- [Problem to work on]: In the entries below, find the line with "Given: Expand the", then set it down exactly along with each line after it to the end, skipping any pictures.

[Collection entries]
*** Begin section ***
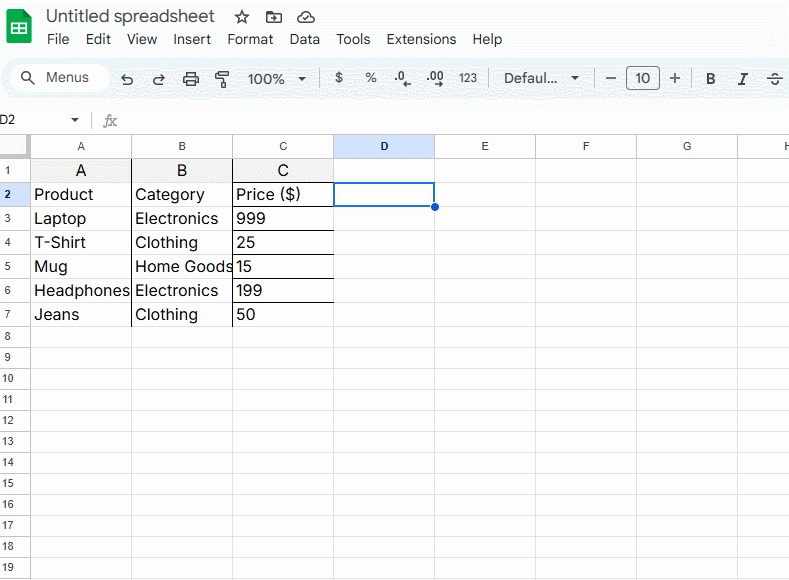Select the paint format roller icon
This screenshot has height=580, width=789.
[x=222, y=79]
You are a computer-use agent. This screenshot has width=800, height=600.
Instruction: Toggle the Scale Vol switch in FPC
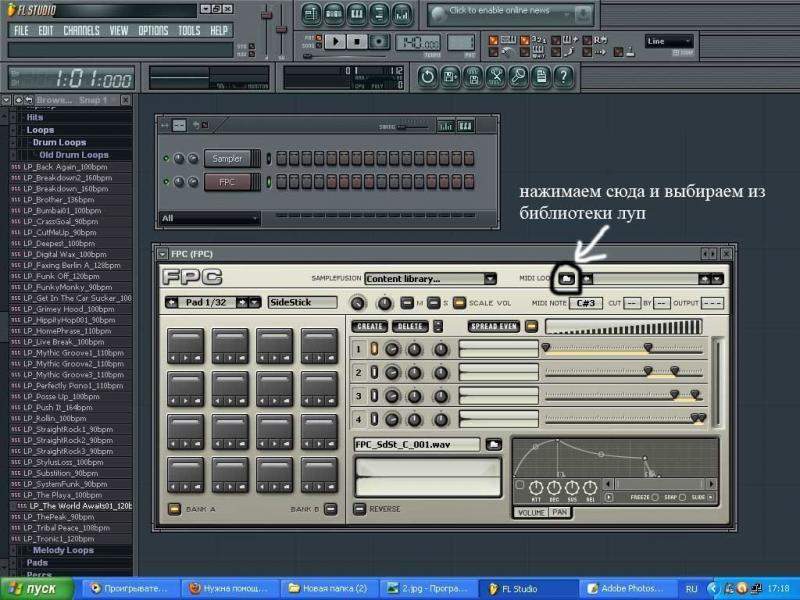click(x=459, y=303)
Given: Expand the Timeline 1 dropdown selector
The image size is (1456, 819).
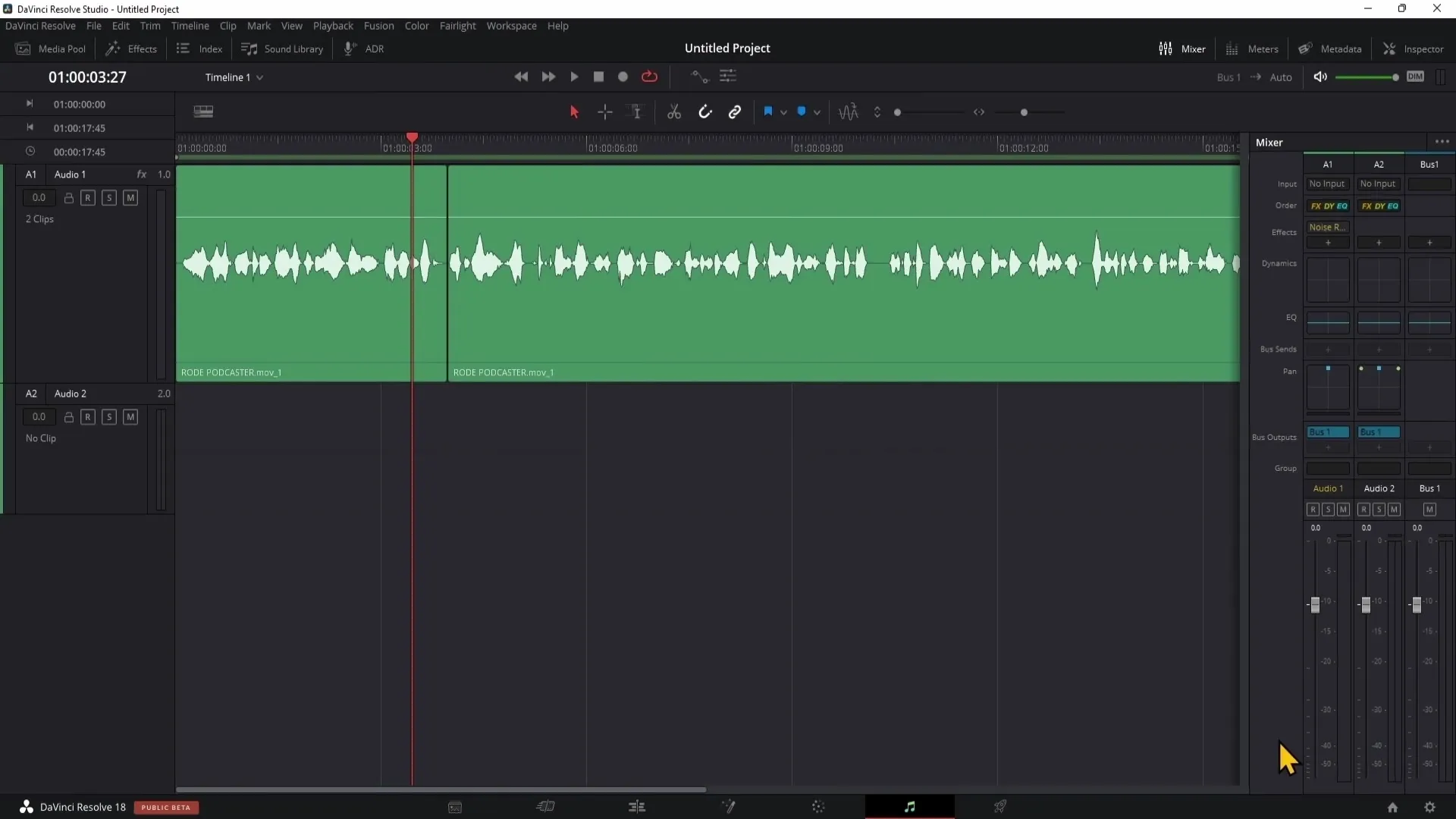Looking at the screenshot, I should point(259,77).
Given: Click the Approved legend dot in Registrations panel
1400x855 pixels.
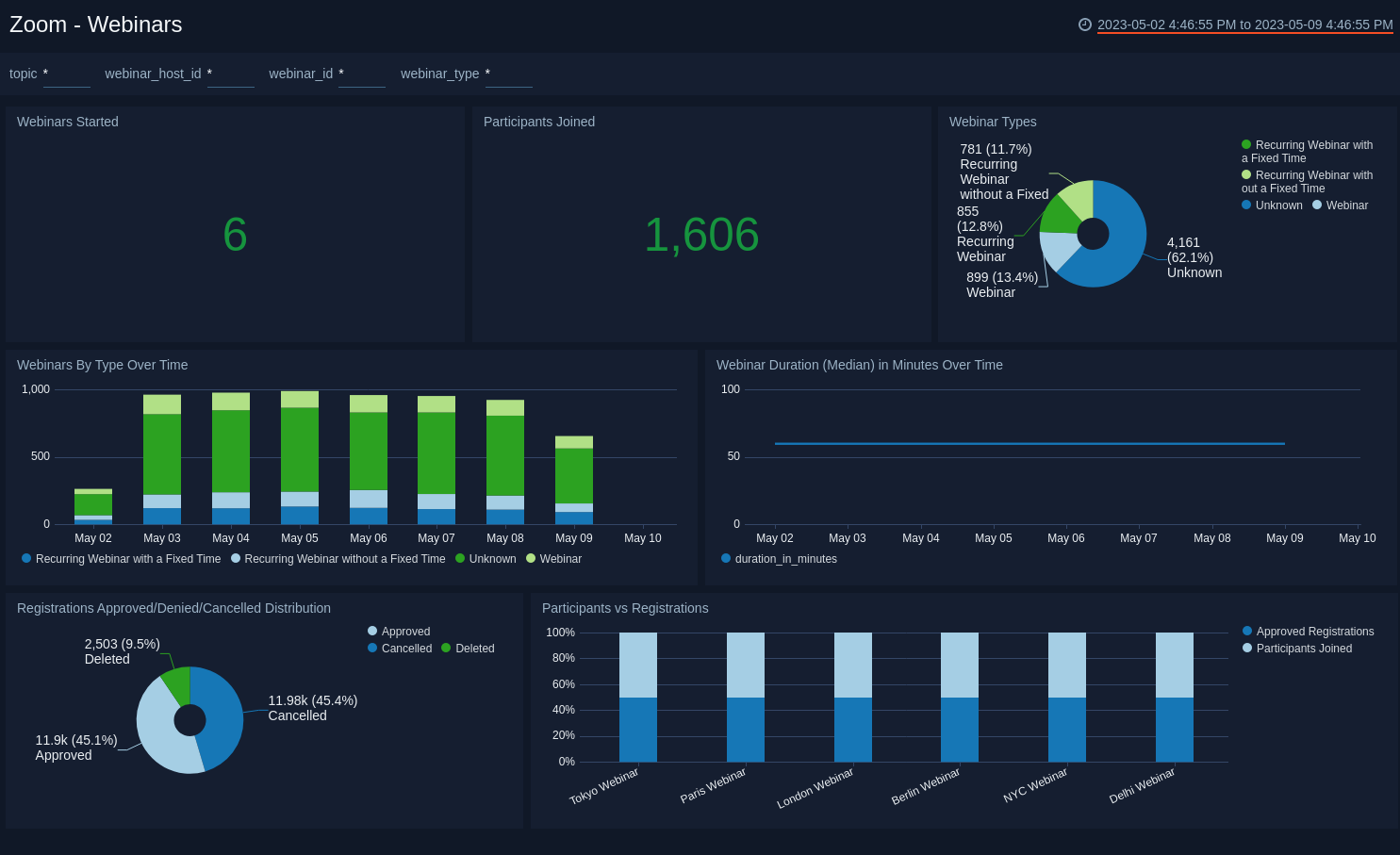Looking at the screenshot, I should click(x=373, y=632).
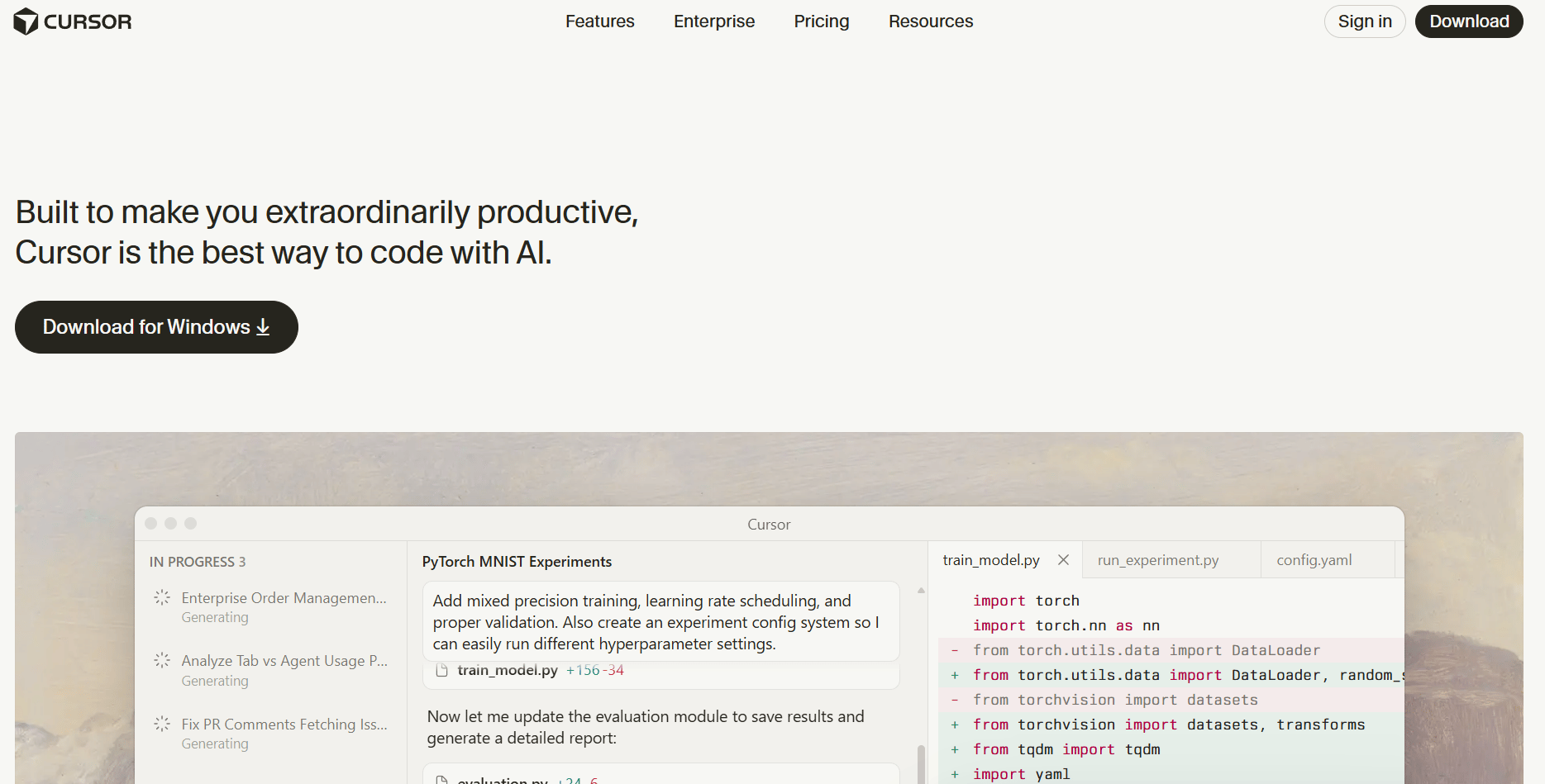Switch to the config.yaml tab

pyautogui.click(x=1314, y=560)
*** End section ***
- [Response to the task]:
Given: Expand the Timeline 1 dropdown selector
The image size is (1456, 819).
Looking at the screenshot, I should point(259,77).
Given: Click the Approved legend dot in Registrations panel
1400x855 pixels.
Looking at the screenshot, I should click(x=373, y=632).
Switch to the config.yaml tab

pyautogui.click(x=1314, y=560)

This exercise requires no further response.